• _Fragmento_
* * * * *

El Papa en la Audiencia General
Queridos hermanos y hermanas, ¡buenos días!
Nos encontramos hoy, en la luz de la Pascua, que hemos celebrado y
continuamos celebrándola en la Liturgia. Por esto, en nuestro itinerario
de catequesis sobre la esperanza cristiana, hoy deseo hablarles de
Cristo Resucitado, nuestra esperanza, así como lo presenta San Pablo en
la Primera Carta a los Corintios (Cfr. cap. 15).
El apóstol quiere resolver una problemática que seguramente en la
comunidad de Corinto estaba en el centro de las discusiones. La
resurrección es el último tema afrontado en la Carta, pero
probablemente, en orden de importancia, es el primero: de hecho todo se
apoya en este presupuesto.
Hablando a los cristianos, Pablo parte de un dato indudable, que no
es el resultado de una reflexión de algún hombre sabio, sino un hecho,
un simple hecho que ha intervenido en la vida de algunas personas. El
cristianismo nace de aquí. No es una ideología, no es un sistema
filosófico, sino es un camino de fe que parte de un advenimiento,
testimoniado por los primeros discípulos de Jesús.
Pablo lo resume de este modo: Jesús murió por nuestros pecados, fue
sepultado, resucitó al tercer día y se apareció a Pedro y a los Doce
(Cfr. 1 Cor 15,3-5). Este es el hecho. Ha muerto, fue sepultado, ha
resucitado, se ha aparecido. Es decir: Jesús está vivo. Este es el
núcleo del mensaje cristiano.
Anunciando este hecho, que es el núcleo central de la fe, Pablo
insiste sobre todo en el último elemento del misterio pascual, es decir,
que Jesús ha resucitado. Si de hecho, todo hubiese terminado con la
muerte, en Él tendríamos un ejemplo de entrega suprema, pero esto no
podría generar nuestra fe. Ha sido un héroe, ¡No!, ha muerto, pero ha
resucitado.
Porque la fe nace de la resurrección. Aceptar que Cristo ha muerto, y
ha muerto crucificado, no es un acto de fe, es un hecho histórico. En
cambio, creer que ha resucitado sí. Nuestra fe nace en la mañana de
Pascua.
Pablo hace una lista de las personas a las cuales Jesús resucitado se
les aparece (Cfr. vv. 5-7). Tenemos aquí una pequeña síntesis de todas
las narraciones pascuales y de todas las personas que han entrado en
contacto con el Resucitado. Al inicio de la lista están Cefas, es decir,
Pedro, y el grupo de los Doce, luego “quinientos hermanos” muchos de
los cuales podían dar todavía sus testimonios, luego es citado Santiago.
El último de la lista –como el menos digno de todos– es él mismo, Pablo
dice de sí mismo: “como un aborto” (Cfr. v. 8).

* * * * *

• _Conjunto de datos_
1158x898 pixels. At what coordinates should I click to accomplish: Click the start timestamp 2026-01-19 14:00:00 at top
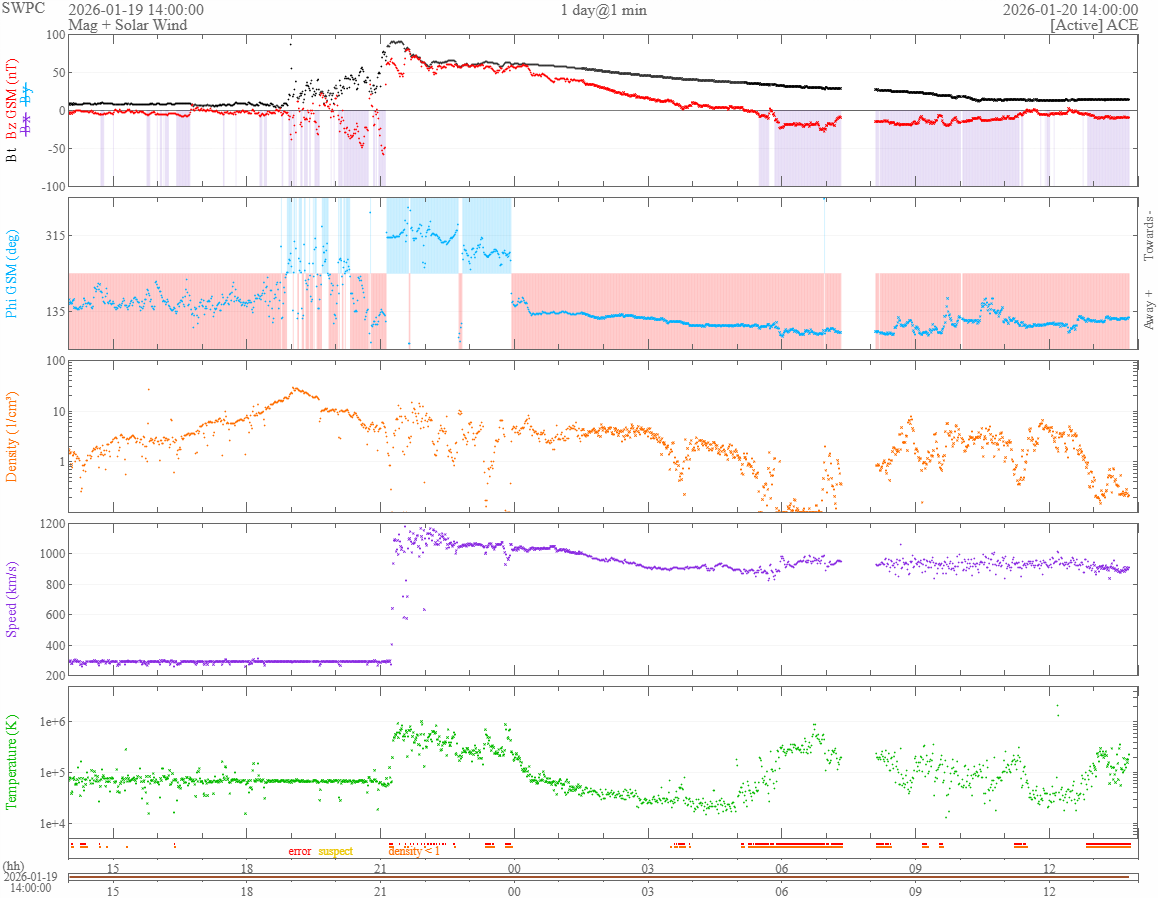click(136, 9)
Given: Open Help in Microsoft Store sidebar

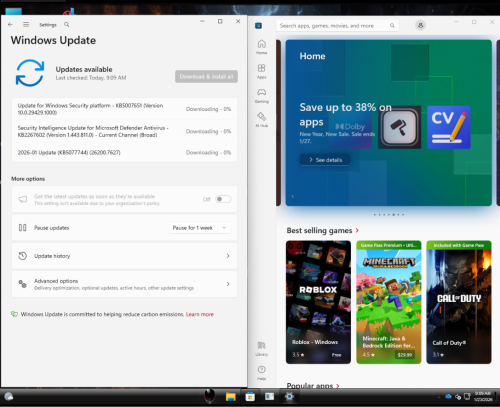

* * * * *

• _Tarea a realizar_
En el fragmento sobre Cristo resucitado, ¿quién figura en último lugar en la lista de personas a las que se apareció Jesús resucitado?

• _Respuesta_
El último de la lista es el propio Pablo, que se describe a sí mismo «como un aborto».